I know a man in Livonia, Michigan who has been diagnosed with FTD. He complains that while it’s true that he has lost his job, his wife acts like he has lost his mind. That is, she doesn’t want him to do anything because she doesn’t want him to get frustrated and angry when he fails. Bill’s wife is his primary caregiver and really works at keeping him safe, healthy, and happy. If he wants to help around the house, fry himself an egg, or work on a project, she will stop him and do the job herself. She is making a huge mistake, one which will hasten the progress of the disease. While it’s true that there are things that are too dangerous for someone with dementia to do, that doesn’t mean that they shouldn’t be allowed to do anything. The question, the caregiver must ask is, what can I do to help my loved one succeed in the thing that he or she wishes to do?
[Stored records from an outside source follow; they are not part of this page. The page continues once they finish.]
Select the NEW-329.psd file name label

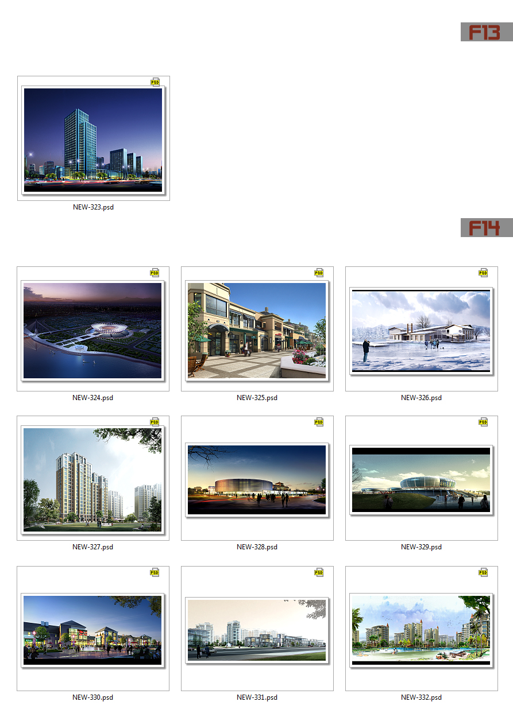(421, 547)
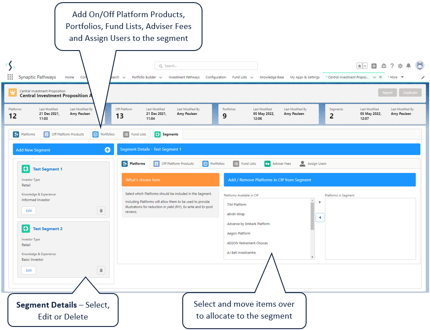Delete Test Segment 1 using its trash icon
The image size is (430, 330).
[x=101, y=210]
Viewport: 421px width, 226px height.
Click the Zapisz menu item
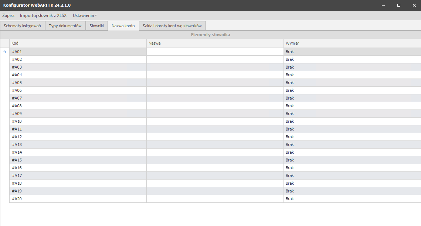[8, 15]
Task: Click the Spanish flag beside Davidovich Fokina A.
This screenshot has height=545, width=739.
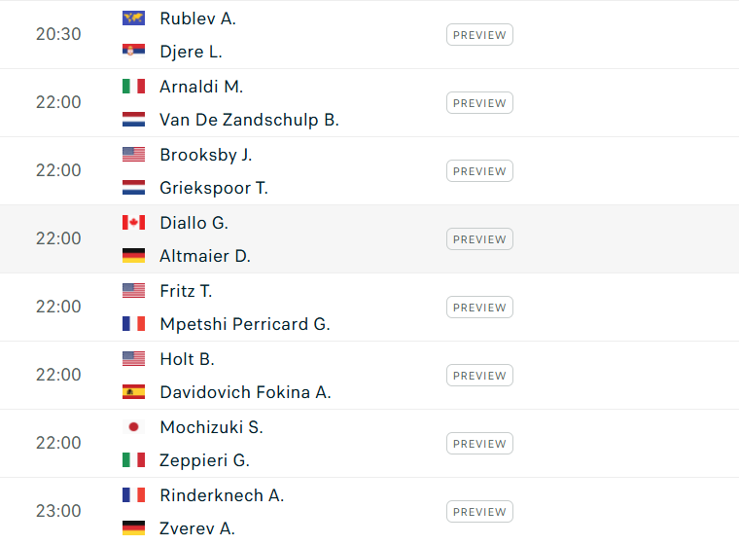Action: tap(133, 391)
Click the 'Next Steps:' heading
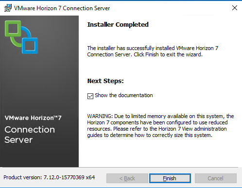Screen dimensions: 242x188 (x=105, y=81)
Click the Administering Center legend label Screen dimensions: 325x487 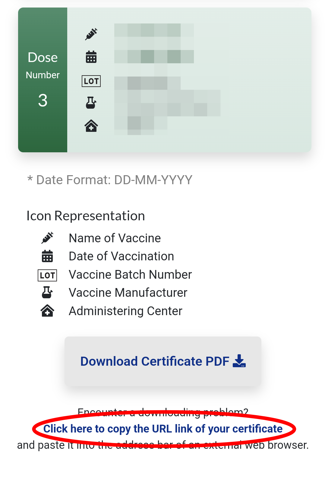(x=125, y=311)
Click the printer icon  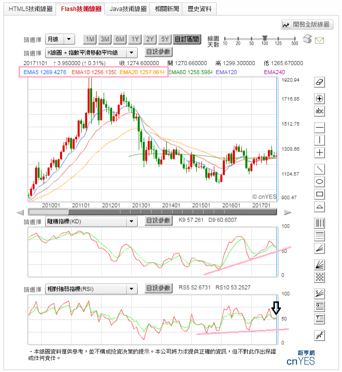[308, 40]
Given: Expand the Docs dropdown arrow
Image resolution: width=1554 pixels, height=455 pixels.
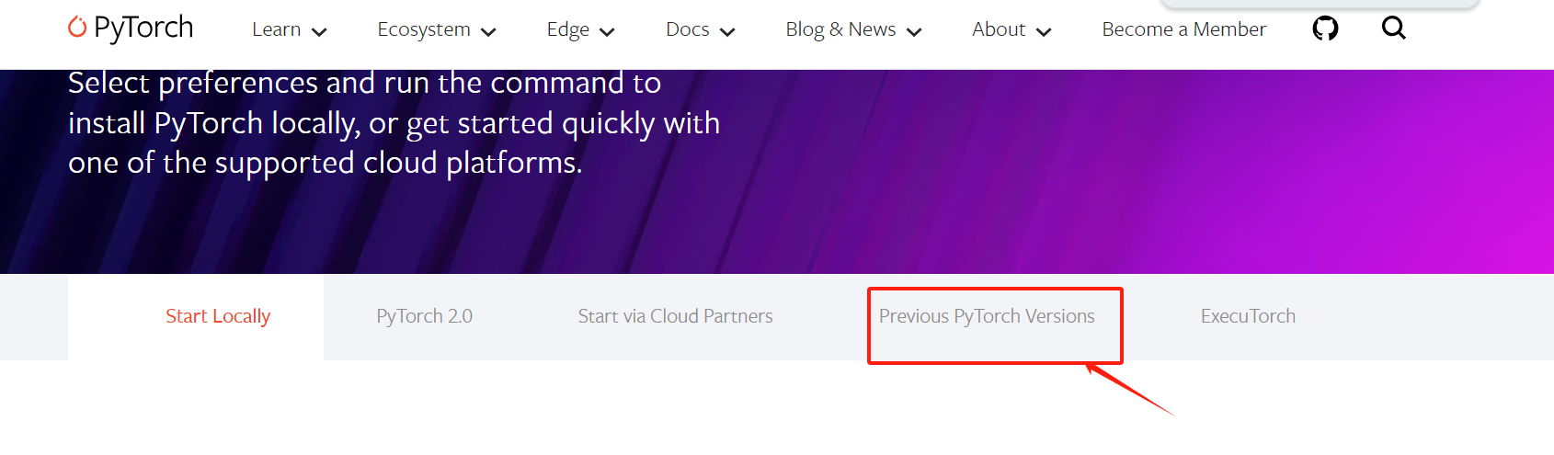Looking at the screenshot, I should coord(727,32).
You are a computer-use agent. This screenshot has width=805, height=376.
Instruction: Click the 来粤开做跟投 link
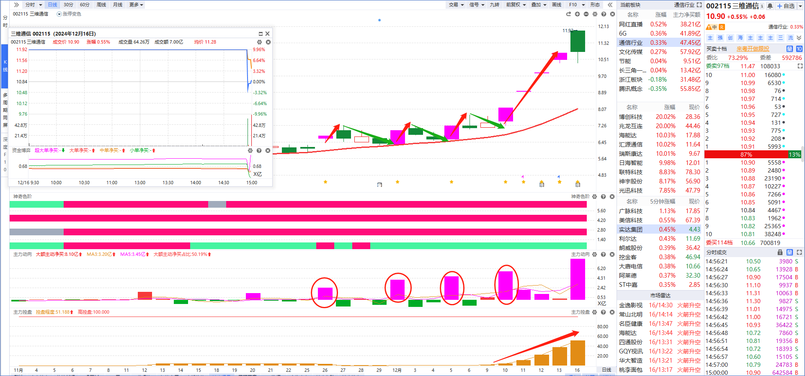tap(753, 49)
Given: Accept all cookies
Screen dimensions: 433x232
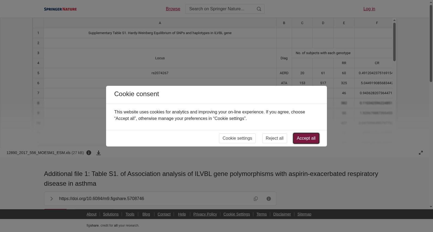Looking at the screenshot, I should (x=306, y=138).
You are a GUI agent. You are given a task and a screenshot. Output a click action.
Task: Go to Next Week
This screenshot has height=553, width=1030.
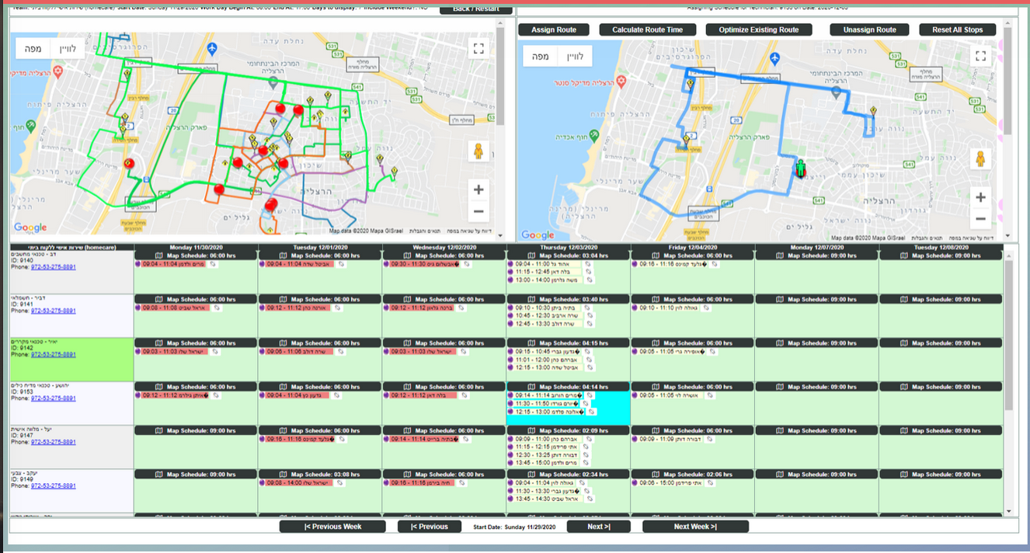[694, 527]
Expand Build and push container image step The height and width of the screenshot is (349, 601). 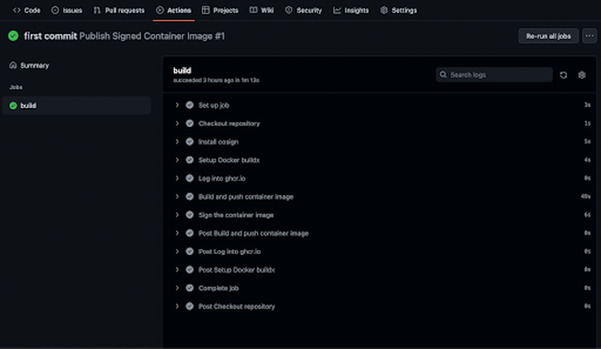pos(177,196)
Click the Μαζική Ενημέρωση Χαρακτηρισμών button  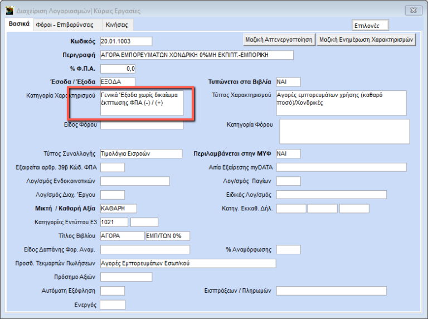[367, 40]
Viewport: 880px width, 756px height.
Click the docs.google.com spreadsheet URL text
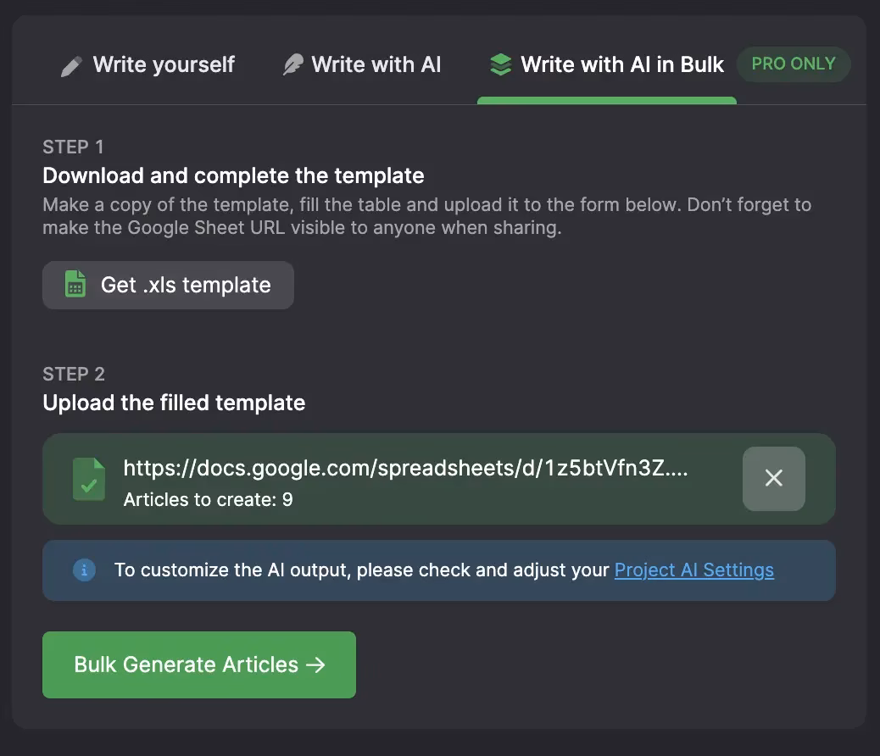[405, 469]
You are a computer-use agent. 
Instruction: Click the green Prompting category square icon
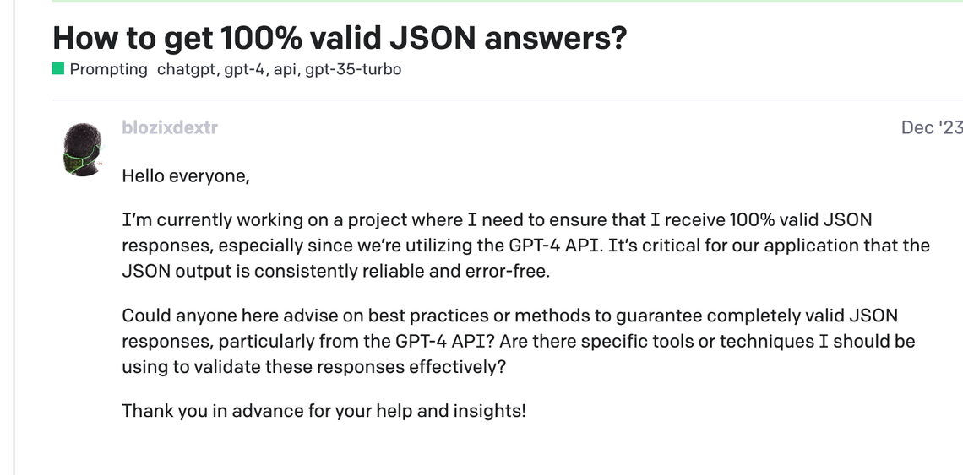click(58, 69)
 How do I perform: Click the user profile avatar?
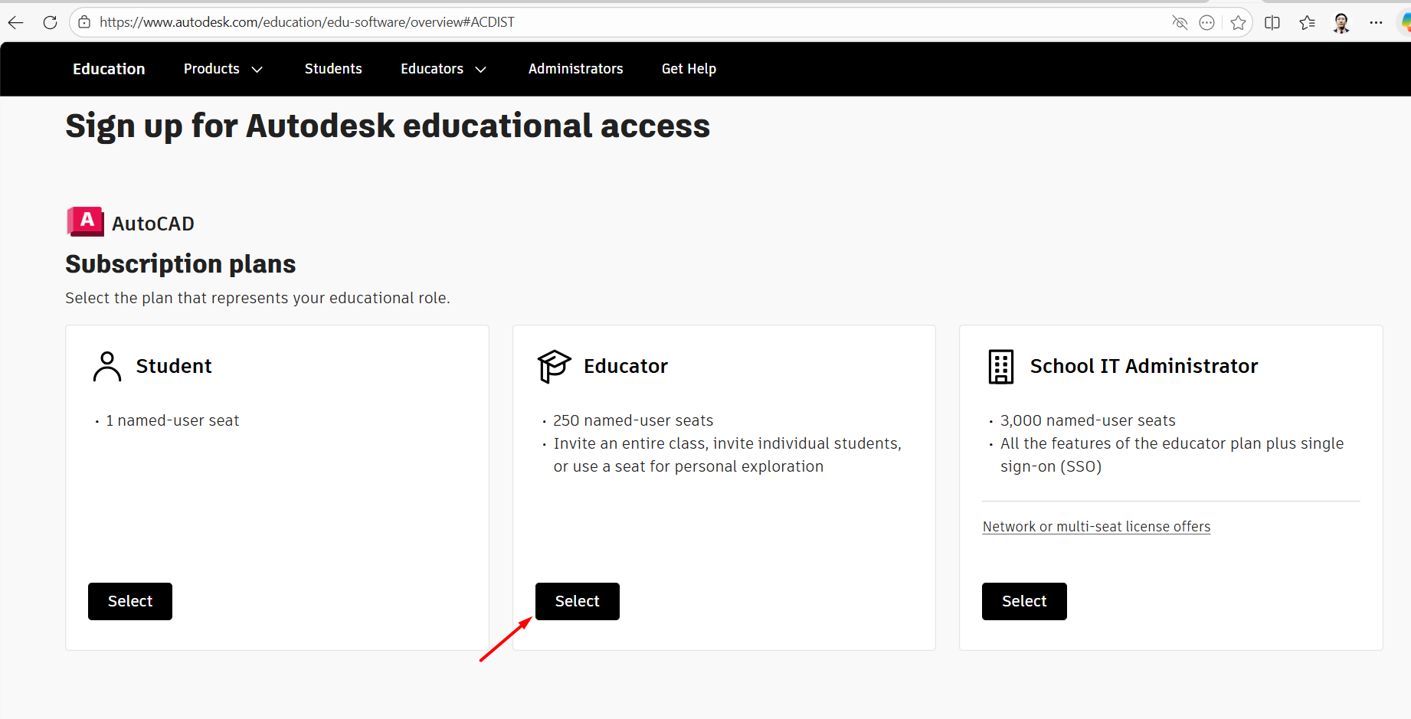tap(1341, 22)
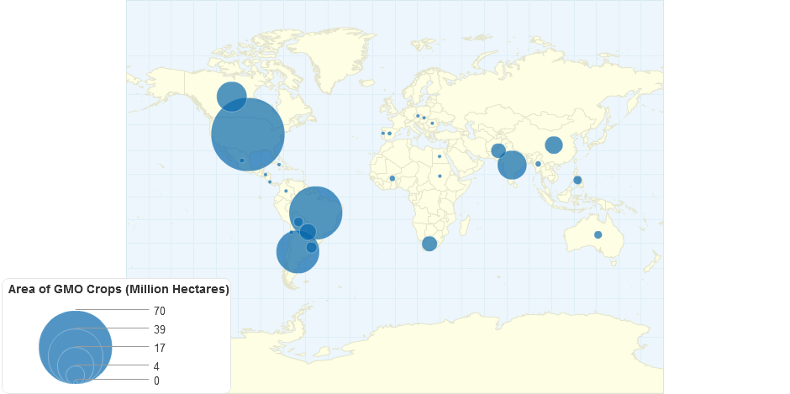790x394 pixels.
Task: Click the Paraguay bubble inside South America
Action: 308,232
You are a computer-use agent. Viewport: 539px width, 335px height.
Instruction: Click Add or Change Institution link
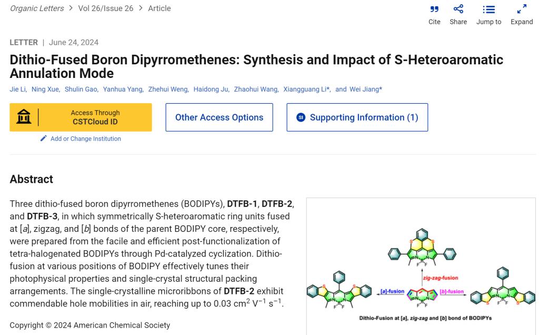[85, 139]
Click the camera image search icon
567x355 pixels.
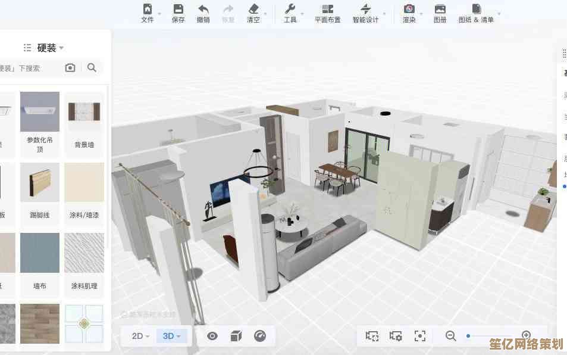click(70, 68)
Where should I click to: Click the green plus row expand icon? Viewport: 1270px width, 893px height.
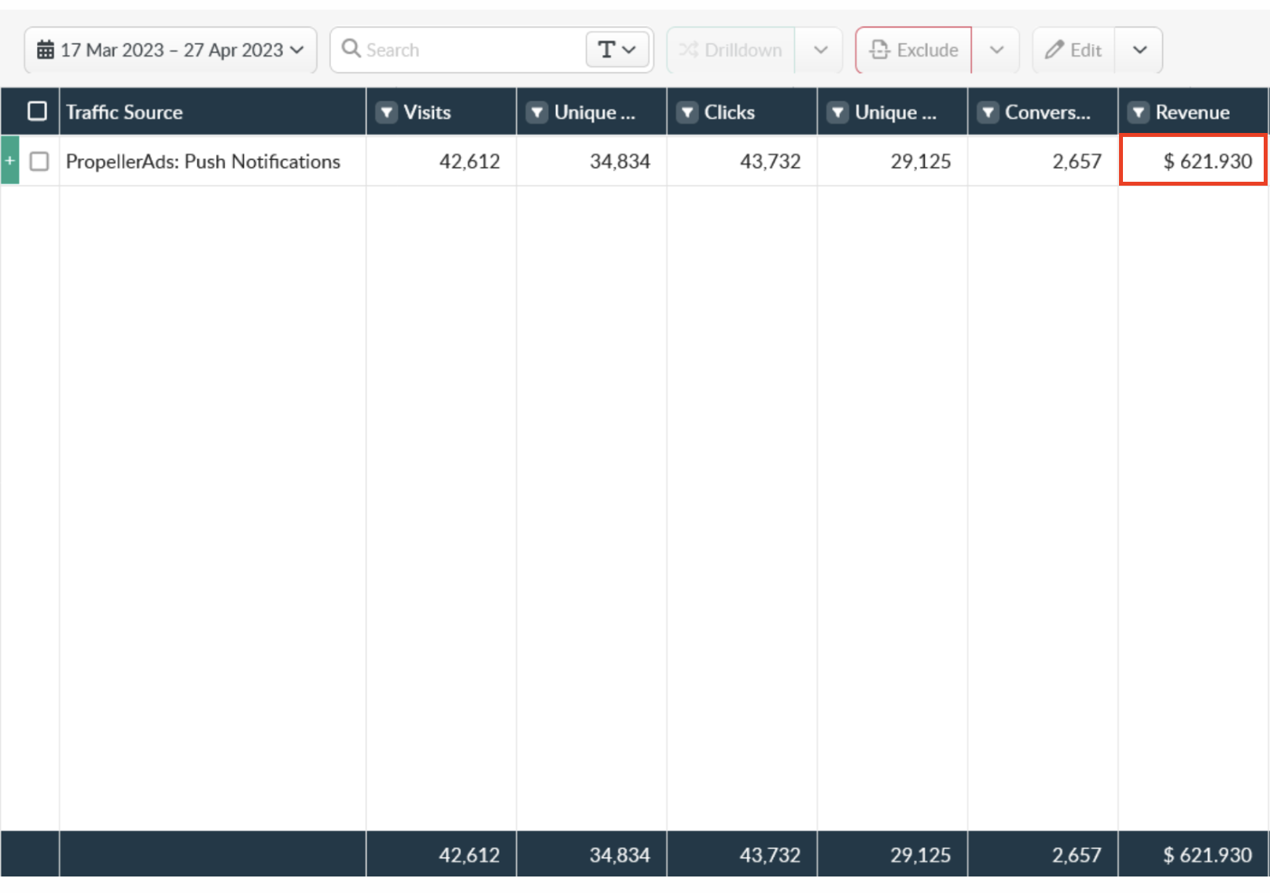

Don’t be too quick to assume your loved one can no longer make meaningful contributions to your family. In our situation, Harriet still loves to cook, but I help. (Some days more than others.) When she is having a bad day, I will do most, or all, of the cooking. When she is having a good day, I’m her gofer, I do whatever she wants me to do. I have to be ready to jump in and help or back off and watch, as the situation arises. I want Harriet to do as much as she can to keep her mind active, and her interests alive. Working together, as partners, is good for both of us.
If you’ve been diagnosed with Dementia, and find yourself unemployed, do not think that this means your life is over. Move forward in faith and see what you are capable of doing. Yes, the door, of your vocation, has been shut and locked, therefore, look around for the open window. Ask yourself, “what’s next?” and walk out into the adventure that lies before you. If you’re a caregiver, encourage your loved one to follow their interests. Remember, while dementia may slow them down they are not stupid nor have they lost all abilities. The time may come, when their abilities will be gone, but it’s not today. Working together as partners may help lighten the load for a season.
5 thoughts on “Too late to learn?”
Thank you. Curious, what do you love about it? Does it remind you of when you were a caregiver?
It shows no matter the circumstances, there are hopeful outcomes for those suffering to beable to experience a wonderful ability in a creative art while moving along. Too late for my husband. I don’t think this helpful information was out there when he went through dementia.
Many doctors, even Neurologists, still do not know about FTD. Most people are diagnosed with ALZHEIMER’S, which can cause problems for those with FTD. This is because the medications that help Alzheimer’s causes real problems for those with FTD.
Of course FTD is a terminal disease so any new abilities are temporary.